The mask

Michelle Lassaline

PHOTO/Brad Bynum

University of Nevada, Reno BFA artist Michelle Lassaline's thesis exhibition Observations IV: Paintings and Masks is at the Southside Cultural Center, 190 E. Liberty St., March 31 through April 5, with a closing reception from noon to 2 p.m. on Saturday, April 5. For more information, visit www.michellelassaline.com.

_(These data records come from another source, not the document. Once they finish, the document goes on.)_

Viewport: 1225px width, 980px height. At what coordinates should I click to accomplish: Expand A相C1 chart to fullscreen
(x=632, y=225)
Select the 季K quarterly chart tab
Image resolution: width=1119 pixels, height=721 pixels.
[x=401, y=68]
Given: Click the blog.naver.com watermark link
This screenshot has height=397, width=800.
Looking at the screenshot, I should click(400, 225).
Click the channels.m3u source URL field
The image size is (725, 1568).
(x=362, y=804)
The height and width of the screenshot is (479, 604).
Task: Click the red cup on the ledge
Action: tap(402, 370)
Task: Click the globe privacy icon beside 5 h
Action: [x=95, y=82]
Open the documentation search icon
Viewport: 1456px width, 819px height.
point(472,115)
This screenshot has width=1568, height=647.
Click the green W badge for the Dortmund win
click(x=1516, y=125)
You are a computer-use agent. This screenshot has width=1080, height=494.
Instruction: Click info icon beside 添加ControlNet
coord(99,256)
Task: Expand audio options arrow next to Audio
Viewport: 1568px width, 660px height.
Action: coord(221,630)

You’re primarily a sculptor?

There are sculptures and paintings. I’m doing both, and both will be in this show. I’ve got a brand new mask. It’s a surprise, and then four others, a goat, a fox, a crow and a cow.

Why masks?

I made this papier-mache fox for fun one summer, three years ago. It’s a papier-mache fox on a balloon, because I remember making puppets on balloons as a kid, and then I thought, how cool would it be if I could wear it? This is probably because I’m really interested in childhood memories, going back to that time. I’m always really sad about not being 4 years old. For the rest of my life, I’ll be sad about not being 4 years old.

What about childhood is so nostalgic for you?

The things that I imagined were the most important and real. And then when we grow up, we have to do computers and fast-paced stuff—what everyone hates, I hate that, too. The relation to my paintings is similar. It’s kind of a subtle connection. … I look at things and think about a hike I took around the Tahoe Rim Trail last summer. I hiked the whole rim trail, and tried to look through that childlike point of view.

Do you classify your paintings as landscapes? What’s the media?

It’s watercolor and gouache on paper. These are landscapes, but I’m trying to take you into the landscape, not be a postcard. So it’s more like a first-person, direct experience. … These are places you can remember—whether it’s from childhood or whenever, it’s a place where a memory happens. They’re my memories, but they could be anyone’s memories, because they don’t have any signifiers of anything too specific.

You mentioned a connection between the landscapes and the masks. Tell me about that.

There are a couple of layers. First of all, they’re all on paper, and the masks are also made of paper. That’s really important to me. Paper is delicate. It’s an essential material where you don’t need a lot of tools; you just need a lot of imagination. But underneath that, there’s a simplicity or a naiveté that I think is connected to childhood. They’re not scientific. I’m not researching, doing adult things in nature, like being an ecologist. I’m just observing direct experience, like walking around as a kid.

And you perform in the masks?

In the past, I performed one-on-one with people, and it worked really well. Then I did a stage show, and when I got onstage, I forgot everything. I forgot my tap dance I’ve been practicing since I was 12. I forgot my story, which was about my dog. And I forgot how to play mandolin. I just got stage fright, even with the mask on. So I’m going back to what was more successful, which is one-on-one interactions with people. For the thesis show, I’ll be performing for six hours a day for five days, from 11 a.m. to 5 p.m. And every day is a different mask, and each day I’ll be doing something different in the gallery setting in the mask. When you come into the gallery, you can hear a story, get a gift. All you have to do is say “hello.”

Do you adopt different personae for each animal?

Yes. Part of masks in primitive cultures and in what I do, is that it transforms the wearer into something different. It’s not really controllable. You just happen to have that persona. The goat happens to be kind of an awkward, klutzy, charming character that likes to come up to people and kiss their hands. And the fox loves to tell jokes, and she’s a little more sly. They’re all very folkloric animals that have a long history and relationship with humans.